Item coordinate data:
--- begin ---
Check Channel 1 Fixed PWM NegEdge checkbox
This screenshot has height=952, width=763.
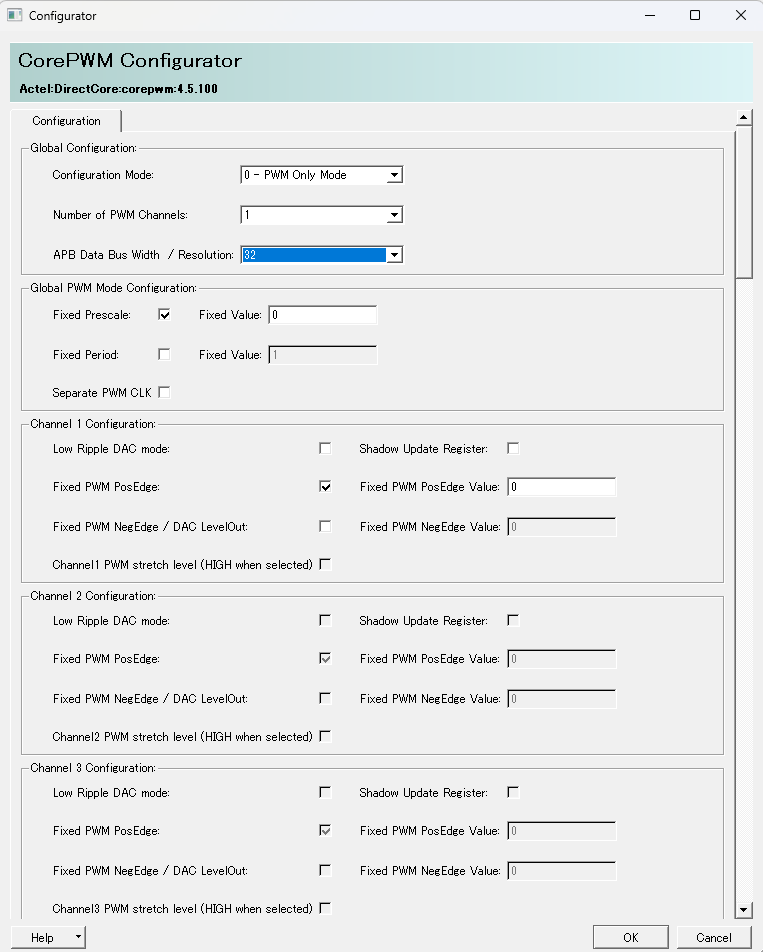click(x=325, y=526)
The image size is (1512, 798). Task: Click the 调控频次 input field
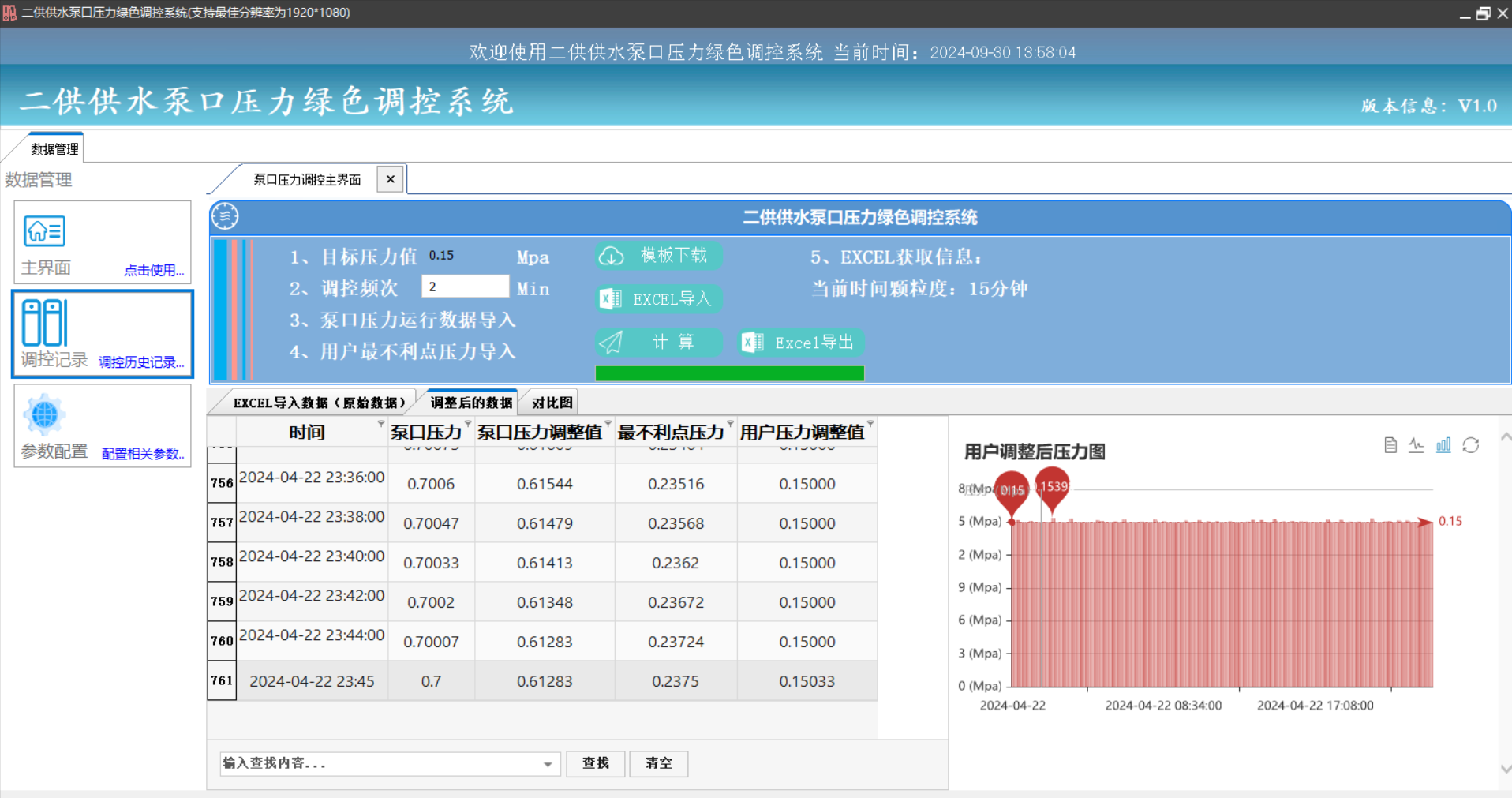[465, 287]
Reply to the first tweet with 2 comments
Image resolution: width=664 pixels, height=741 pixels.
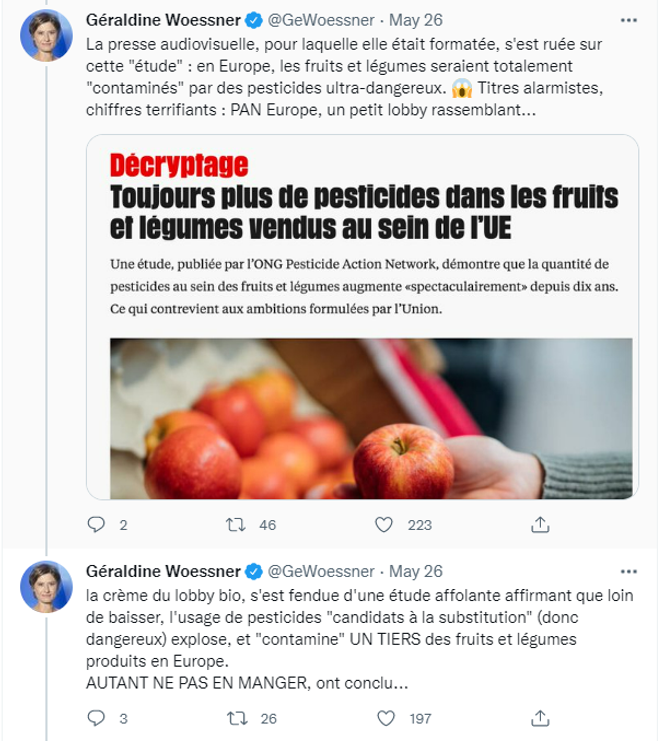click(96, 525)
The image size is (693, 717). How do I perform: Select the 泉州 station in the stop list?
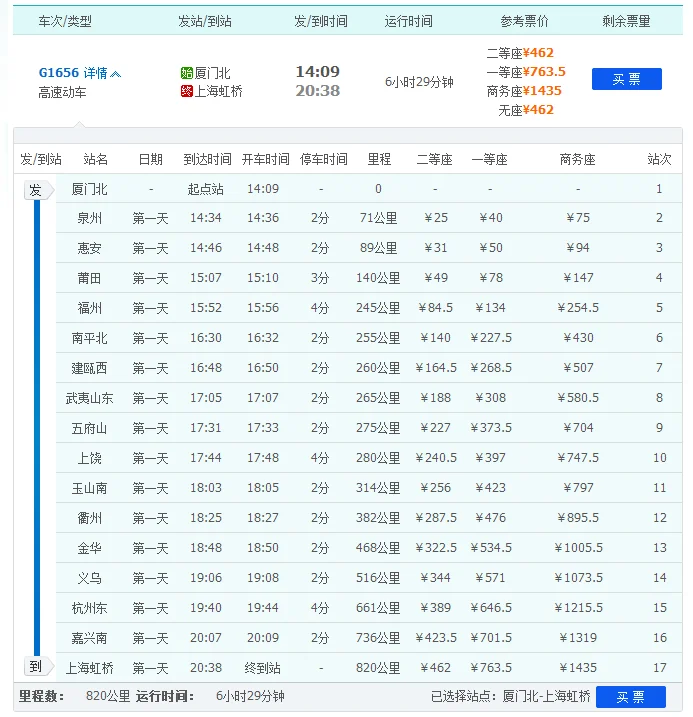(90, 218)
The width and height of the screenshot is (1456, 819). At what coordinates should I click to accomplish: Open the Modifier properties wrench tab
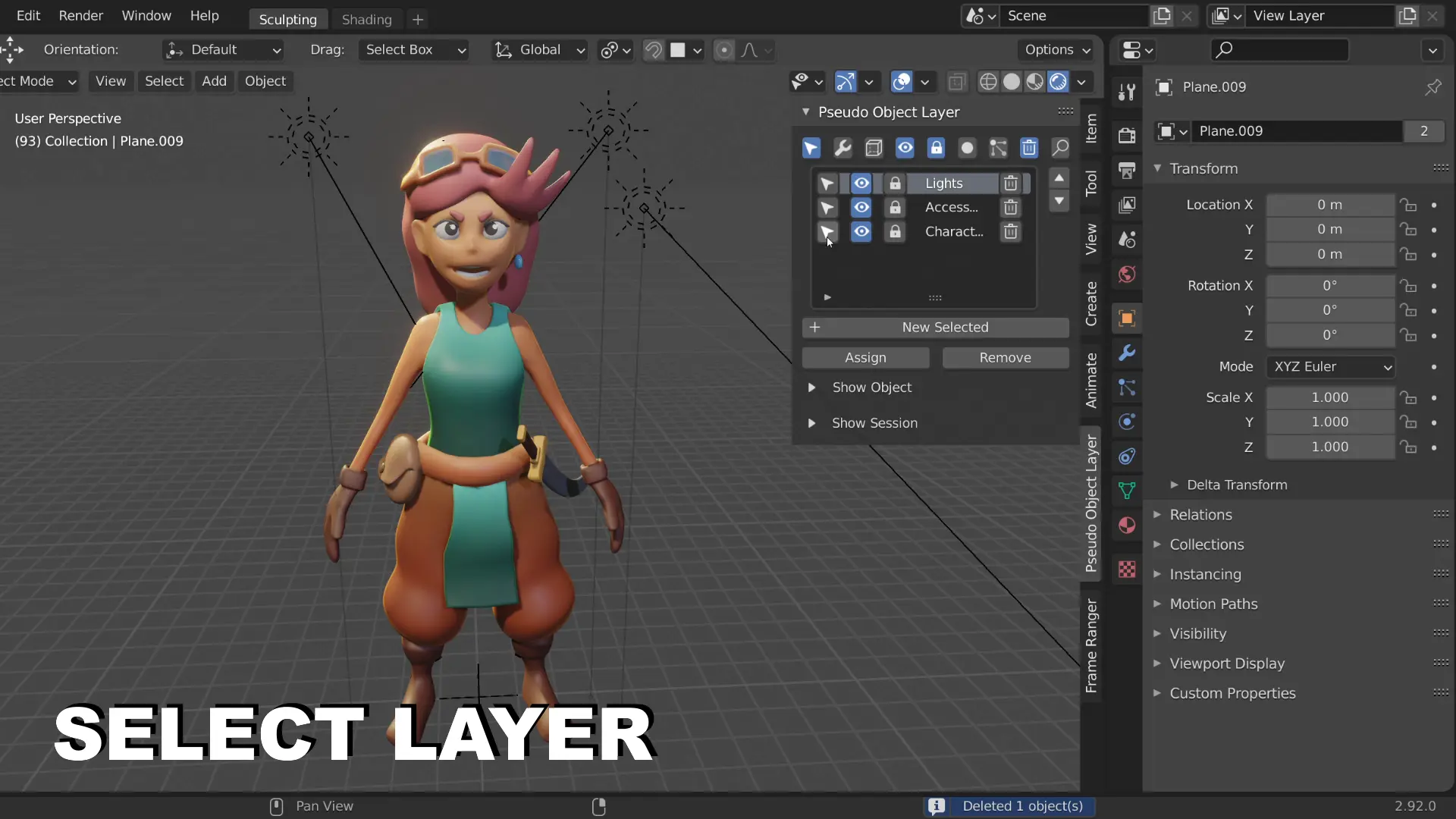point(1127,353)
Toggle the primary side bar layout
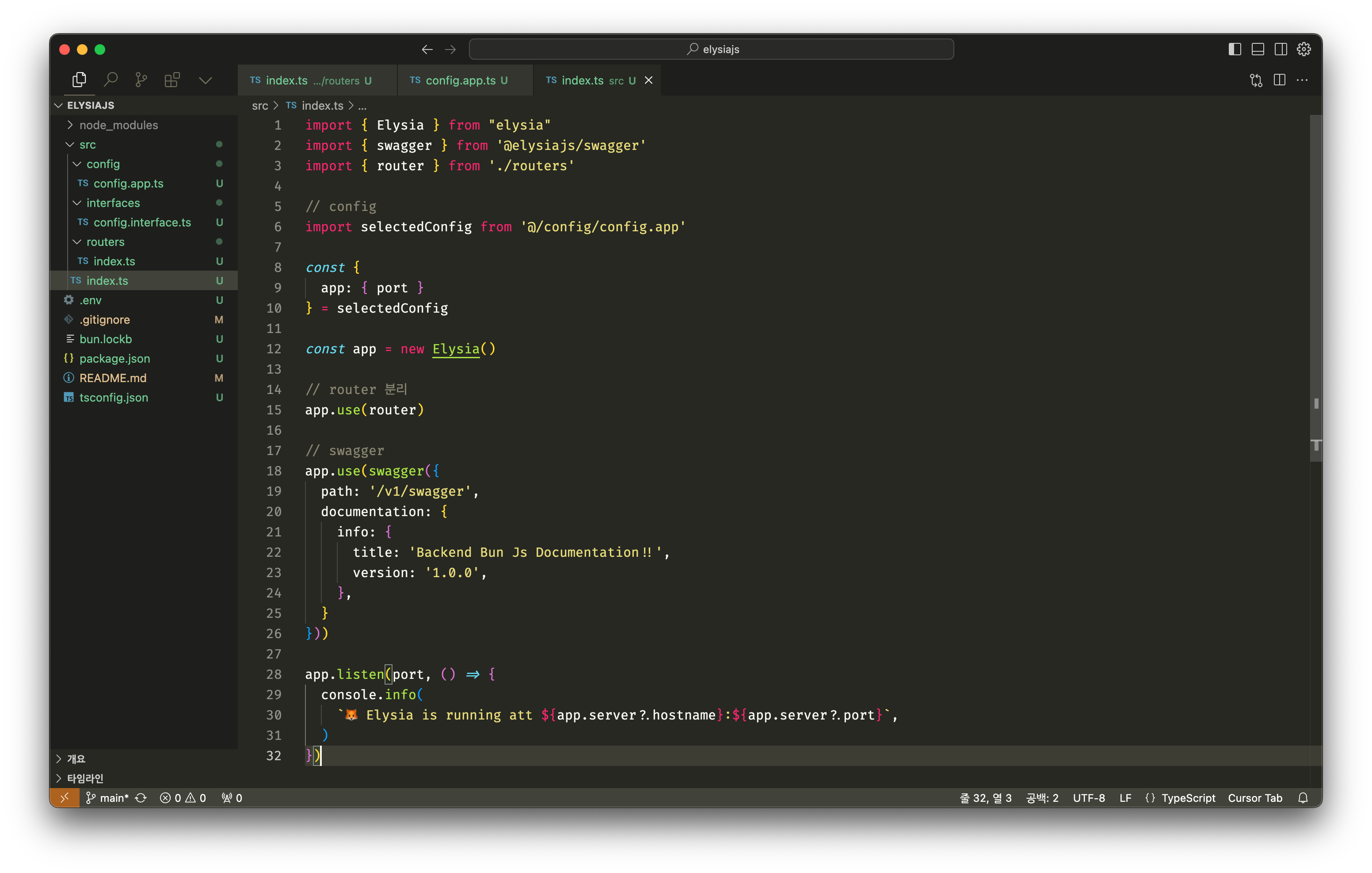This screenshot has width=1372, height=873. point(1235,49)
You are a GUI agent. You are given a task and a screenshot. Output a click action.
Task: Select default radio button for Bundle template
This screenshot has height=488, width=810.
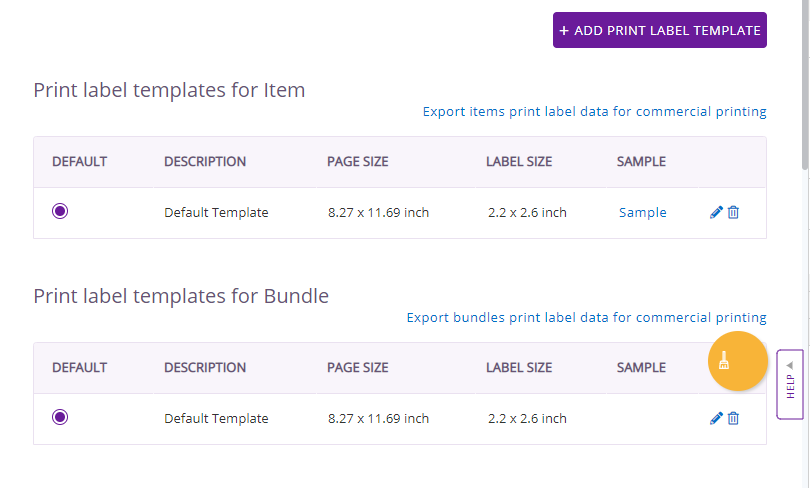point(60,417)
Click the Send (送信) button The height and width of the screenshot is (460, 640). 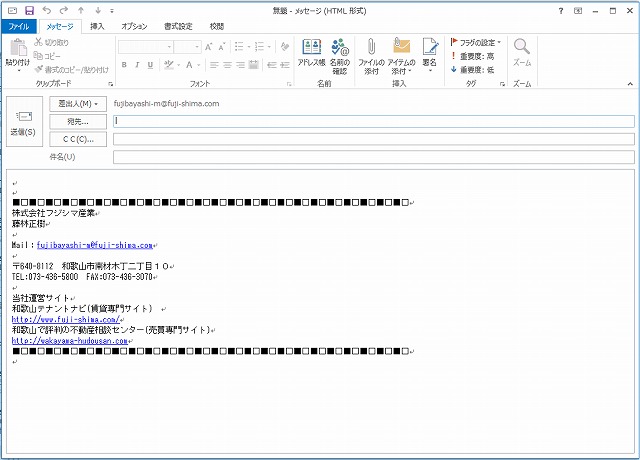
--- end ---
CHALLENGE | Rewrite every line of the items above as a numbered list, skipping any blank lines. Leave the pictures out.

SOLUTION TO THIS EXERCISE |
1. Check Channel 1 Fixed PWM NegEdge checkbox
2. This screenshot has height=952, width=763.
3. click(x=325, y=526)
4. The image size is (1512, 798). Task: Click the 调控频次 input field
5. [465, 287]
6. Reply to the first tweet with 2 comments
7. Image resolution: width=664 pixels, height=741 pixels.
8. click(96, 525)
9. The image size is (693, 717). How do I perform: Select the 泉州 station in the stop list?
10. (90, 218)
11. The width and height of the screenshot is (1456, 819). At what coordinates should I click to accomplish: Open the Modifier properties wrench tab
12. point(1127,353)
13. Toggle the primary side bar layout
14. This screenshot has width=1372, height=873. point(1235,49)
15. You are a GUI agent. You are given a task and a screenshot. Output a click action.
16. Task: Select default radio button for Bundle template
17. This screenshot has height=488, width=810.
18. point(60,417)
19. Click the Send (送信) button The height and width of the screenshot is (460, 640). 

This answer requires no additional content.